What the task requires:
The records below hold a stretch from the line with "Instruction: Click the globe" through the line with "You are a computer-use agent. This"; return exactly those lines, ends included, and nothing more.

[Opening Dataset content section]

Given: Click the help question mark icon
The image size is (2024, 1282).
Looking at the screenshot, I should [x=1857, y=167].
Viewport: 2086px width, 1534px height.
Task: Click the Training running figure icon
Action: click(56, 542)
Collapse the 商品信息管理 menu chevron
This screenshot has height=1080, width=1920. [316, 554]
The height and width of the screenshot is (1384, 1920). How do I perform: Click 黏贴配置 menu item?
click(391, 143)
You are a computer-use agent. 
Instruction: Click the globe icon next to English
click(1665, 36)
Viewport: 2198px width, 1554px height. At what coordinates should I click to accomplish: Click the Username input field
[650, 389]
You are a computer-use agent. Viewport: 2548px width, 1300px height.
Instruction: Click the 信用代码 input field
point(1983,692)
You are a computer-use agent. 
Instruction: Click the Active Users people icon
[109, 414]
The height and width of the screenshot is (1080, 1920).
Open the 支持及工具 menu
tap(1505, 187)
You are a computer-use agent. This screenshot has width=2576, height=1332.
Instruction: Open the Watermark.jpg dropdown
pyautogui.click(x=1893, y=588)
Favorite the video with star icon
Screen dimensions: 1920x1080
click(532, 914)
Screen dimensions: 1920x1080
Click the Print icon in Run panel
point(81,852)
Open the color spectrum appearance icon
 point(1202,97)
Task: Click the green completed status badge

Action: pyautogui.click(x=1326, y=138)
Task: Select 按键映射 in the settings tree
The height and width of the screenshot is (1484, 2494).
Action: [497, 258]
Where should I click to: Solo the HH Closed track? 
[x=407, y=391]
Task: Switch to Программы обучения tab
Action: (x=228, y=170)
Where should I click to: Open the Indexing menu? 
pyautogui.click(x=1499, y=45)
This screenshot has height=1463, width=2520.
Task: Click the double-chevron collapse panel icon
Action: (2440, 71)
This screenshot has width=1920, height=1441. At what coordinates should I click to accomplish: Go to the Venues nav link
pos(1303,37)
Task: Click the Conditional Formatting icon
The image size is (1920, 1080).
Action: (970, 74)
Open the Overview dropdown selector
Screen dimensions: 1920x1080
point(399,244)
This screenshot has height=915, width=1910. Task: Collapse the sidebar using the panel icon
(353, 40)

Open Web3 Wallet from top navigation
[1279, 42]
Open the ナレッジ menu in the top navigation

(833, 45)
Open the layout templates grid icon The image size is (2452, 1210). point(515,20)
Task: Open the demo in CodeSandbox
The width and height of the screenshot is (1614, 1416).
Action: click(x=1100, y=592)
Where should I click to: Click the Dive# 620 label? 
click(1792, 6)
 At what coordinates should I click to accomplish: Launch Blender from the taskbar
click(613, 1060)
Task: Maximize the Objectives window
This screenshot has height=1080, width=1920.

[Closing Dataset content section]

Result below:
Instruction: Click the globe icon next to English
click(1665, 36)
Viewport: 2198px width, 1554px height. At what coordinates should I click to accomplish: Click the Username input field
[650, 389]
You are a computer-use agent. Viewport: 2548px width, 1300px height.
Instruction: Click the 信用代码 input field
point(1983,692)
You are a computer-use agent. 
Instruction: Click the Active Users people icon
[109, 414]
The height and width of the screenshot is (1080, 1920).
Open the 支持及工具 menu
tap(1505, 187)
You are a computer-use agent. This screenshot has width=2576, height=1332.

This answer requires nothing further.